Transportation of people from railway station to the reception facilities, which is a really short route, usually looks like this – police literally fills the buses with as many people as possible, even though buses with less passengers could run more frequently for such a short distance. There are people of different ages among the refugees, some are sick, tired or physically disabled and boarding overcrowded buses causes additional effort and stress for them. We do not see any reason for the police continue with such practice. Despite the fact they take care that families do not separate during boarding, some police officers still yell (and offensively shout) at people, thus creating unnecessarily stressful situation.
That day (like other days), we noticed the following problems with clothing, i.e. with supplies in the RC warehouse tent: there was a lack of all kinds of shoes – for children, women and especially men, there are no right sizes available and there is a significant amount of shoes which are not suitable for now (they are for warmer weather conditions); a suggestion for humanitarian organizations – inappropriate footwear should not be brought to the reception centre in first placa and they should be taken away now, since they are crowding the facility, and winter boots should again be actively collected; there was a lack of men’s and women’s trousers in different sizes, there were some useless men’s dress pants made from very light material and available only in extra large numbers; also, there was no socks (different sizes) or winter jackets, especially for men. The RC warehouse tent indeed seems well-stocked, but there are many useless items. It is necessary to organize the items and remove everything that is useless to make room for collecting new donations of WINTER shoes and clothes (especially jackets). Precisely now, when the daily number of arrivals is very low, there is enough time to organize the warehouse.
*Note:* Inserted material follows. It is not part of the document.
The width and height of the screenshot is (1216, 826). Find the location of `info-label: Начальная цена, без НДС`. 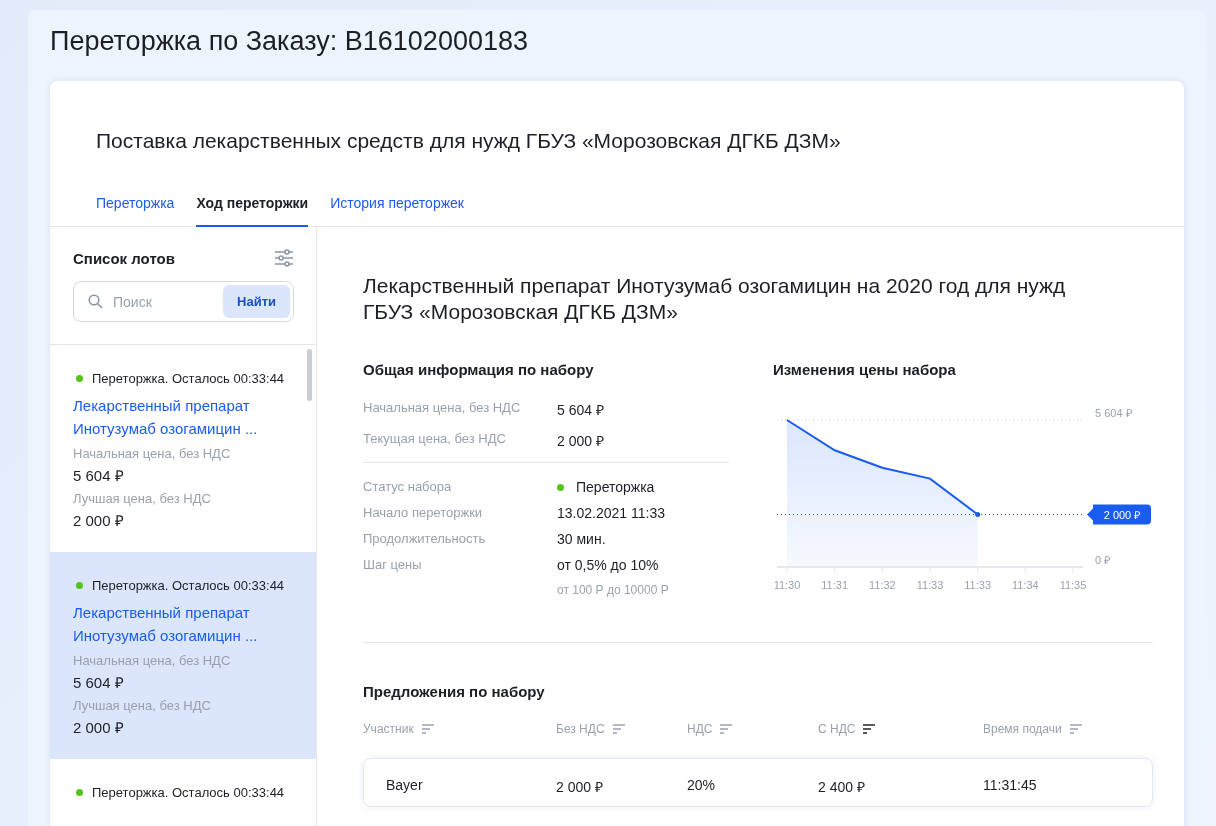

Given the temperatures are significantly low (and even colder days are expected), after the registration people started to spend more time on the inside of the tent than outside and we noticed that some started smoking in the tent (next to children, infants, sick). When we approached a refugee saying that he cannot smoke inside and that he should step outside, he threw the lit cigarette to the ground without putting it out. We requested that he immediately picks up the lit cigarette from the ground and takes it outside, considering there were blankets, clothes or bags all over the ground and something could easily burn. It is necessary to make signs in different languages saying it is forbidden to smoke in tents and to inform all volunteers to be aware of it and to warn people not to throw cigarette butts on the ground inside of the tent.